Unread postby rockdoc123 » Thu 17 May 2012, 23:52:38

No matter how expensive crude becomes the Law of Receding Horizons tells us that substitutes will always be priced just out of range. Their production is, after all, subsidized by petroleum in the form of rigs, roads, labor, and indexed to inflating petroleum costs.

Even when crude rises to $500 or $1,000 unconventionals will remain a blip, a meaningless luxury reserved for generals or billionaires perhaps.

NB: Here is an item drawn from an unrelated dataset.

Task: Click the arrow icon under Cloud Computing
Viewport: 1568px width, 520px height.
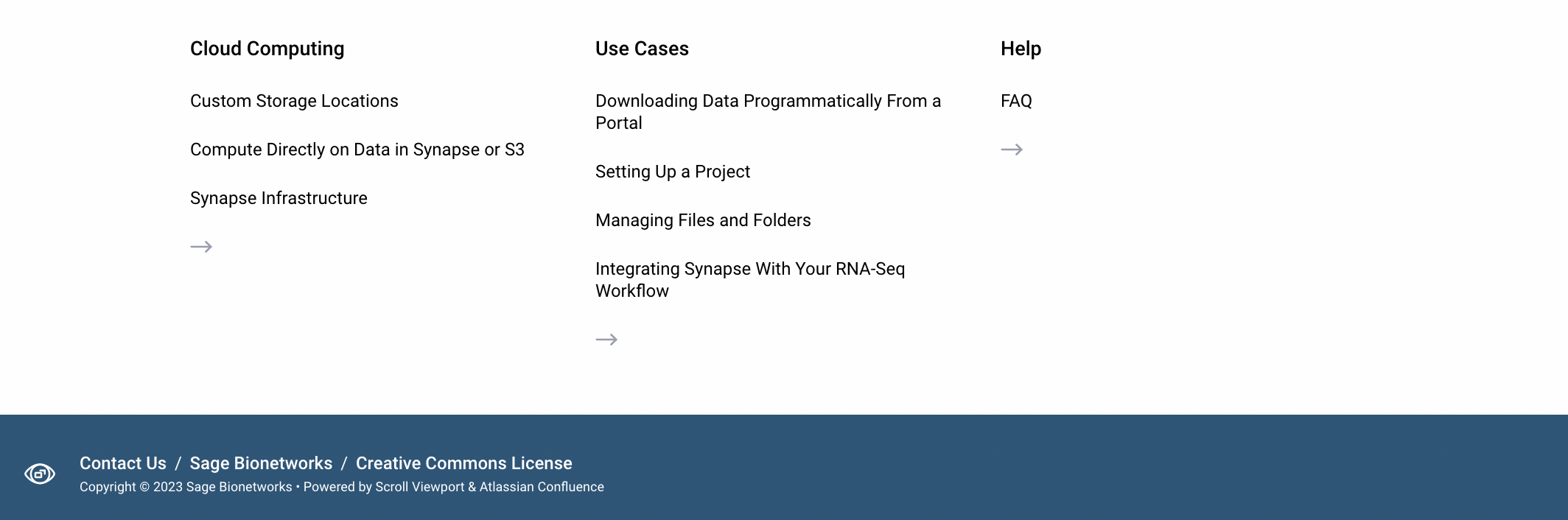Action: coord(201,247)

I'd like to suggest that before you insult posters you actually understand what it is they are trying to say? The point being made was that Green River oil shale is not the same as the "shale oil" that is being referenced elsewhere. The Green River shale is what is properly referred to as Kerogen shale. It is undercooked but full of organics. The idea has always been that by mining and cooking it you will get a substantial amount of oil. The technology is there, the cost/benefit doesn't fit at current prices/costs. Shale oil is something different entirely, it is oil already generated and sitting in either a liquid or gas state within the shales. Fraccing allows this oil to flow to the wellbore and even at current prices it is quite economical. The two are completely different, the economics governing both are completely different. The poster who suggested it was stupid to combine oil shales or kerogen shales with shale oil in any discussion is completely right. You, however, continue to be uneducated in the technology/science/economics of these endeavours but still love to post about how stupid everyone else is. Sad.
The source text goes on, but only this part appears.